The silver-gold ratio has ticked back up to historically high levels of late.
As I write this article, the ratio stands at just over 88:1. That means it takes 88 ounces of silver to buy an ounce of gold. To put that into perspective, the average in the modern era has been between 40:1 and 60:1.
In simple terms, historically, silver is extremely underpriced compared to gold.
Last summer, the ratio climbed to nearly 93:1 as gold rallied. Silver closed the gap in the fall and the ratio dropped into the low 80s’ to one. But in recent weeks, we’ve seen the gap widening once again.
In 2019, the silver-gold ratio averaged 86:1. That ranks in the top 2% all-time, dating back to 1687. Only two years in the era since the US government unpegged the dollar from gold have seen higher ratios – 1991 and 1992.
Here’s some historical perspective.
Geologists estimate that there are approximately 19 ounces of silver for every ounce of gold in the earth’s crust, with a ratio of approximately 11.2 ounces of silver to each ounce of gold that has ever been mined. Interestingly, the silver-gold ratio in ancient Egypt was 1:1.
In 1792, the gold/silver price ratio was fixed by law in the United States at 15:1. France mandated a ratio of 15.5:1 in 1803. Faced with the challenges of a bi-metallic monetary system with fixed exchange rates and the aftermath of a worldwide financial crisis, the US Congress passed the Coinage Act of 1873. Following the lead of other Western nations, including England, Portugal, Canada, and Germany, this act formally demonetized silver and established a gold standard for the United States.
With silver playing a smaller role as a monetary metal, the silver-gold ratio gradually spread. The modern average over the last century has been around 40:1.

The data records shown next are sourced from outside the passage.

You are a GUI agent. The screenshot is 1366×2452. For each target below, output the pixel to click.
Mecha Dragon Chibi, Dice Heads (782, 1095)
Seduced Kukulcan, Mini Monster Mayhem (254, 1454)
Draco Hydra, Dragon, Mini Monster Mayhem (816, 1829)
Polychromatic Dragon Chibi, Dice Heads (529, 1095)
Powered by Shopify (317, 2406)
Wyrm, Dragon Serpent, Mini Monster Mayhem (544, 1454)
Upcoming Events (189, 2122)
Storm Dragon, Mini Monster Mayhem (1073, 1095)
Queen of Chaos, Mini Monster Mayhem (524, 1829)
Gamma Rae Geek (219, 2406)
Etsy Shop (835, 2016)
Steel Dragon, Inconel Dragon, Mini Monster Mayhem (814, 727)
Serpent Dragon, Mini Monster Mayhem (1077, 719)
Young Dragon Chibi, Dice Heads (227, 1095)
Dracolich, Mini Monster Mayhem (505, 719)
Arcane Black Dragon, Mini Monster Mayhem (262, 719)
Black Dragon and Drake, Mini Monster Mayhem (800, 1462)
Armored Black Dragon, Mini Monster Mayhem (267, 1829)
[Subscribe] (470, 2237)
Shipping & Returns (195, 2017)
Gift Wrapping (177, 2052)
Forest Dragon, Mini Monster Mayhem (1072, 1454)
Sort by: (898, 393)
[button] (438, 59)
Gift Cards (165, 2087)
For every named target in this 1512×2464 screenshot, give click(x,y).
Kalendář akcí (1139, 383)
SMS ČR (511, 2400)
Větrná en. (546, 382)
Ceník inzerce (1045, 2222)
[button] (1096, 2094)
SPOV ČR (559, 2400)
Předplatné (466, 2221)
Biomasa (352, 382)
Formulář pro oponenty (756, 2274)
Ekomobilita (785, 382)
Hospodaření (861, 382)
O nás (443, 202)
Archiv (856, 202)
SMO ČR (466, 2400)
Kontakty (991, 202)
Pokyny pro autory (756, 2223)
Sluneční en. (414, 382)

Since the world went to a total fiat money system, there seems to be some correlation between the silver-gold ratio and central bank money-creation. During periods of central bank money-printing, the gap tends to shink. In fact, it plummeted in the aftermath of the 2008 financial crisis as the Fed engaged in extreme monetary policy.
But as Peter Schiff has explained, the Federal Reserve fooled everybody into believing low interest rates and quantitative easing were temporary – that they were emergency fixes. The mainstream expected the Fed would eventually raise interest rates and shrink the balance sheet. But it’s become clear that wasn’t the case. Extreme monetary policy is the new normal.
Peter has said that when the mainstream figures this out, gold will go through the roof. If that’s the case, silver will almost certainly go up with it. Silver is much more volatile than gold due to its industrial role, but at its core, it is still a monetary metal and it tends to track relatively consistently with gold over time. When gold goes up, it almost always takes silver with it
Furthermore, it may well mean the silver-gold ratio will shrink again as it did in the years after the ’08 crash. Historically, during a bull market in gold, silver outperforms. If this holds trues, that ratio will close.
As commodities analyst Jason Hamlin said in an article published by Seeking Alpha, “The gold-silver ratio has been one of the most reliable technical ‘buy’ indicators for silver, whenever the ratio climbs above 80.”
The silver-gold ratio has been out of whack for quite a while now, but investors still aren’t buying. Of course, the mainstream, by-and-large, isn’t buying gold either. They still seem convinced that the Fed can keep the air in the stock market bubble.
Silver has hit an all-time high of $49 per ounce twice – in January 1980 and then again in April 2011. If you adjust that $49 high for inflation, you’re looking at a price of around $150 per ounce. In other words, silver has a long way to run up.
As one analyst put it, “With the long-term downside potential of silver very low versus its current valuation, the risk/reward is one of the best investments on the planet.”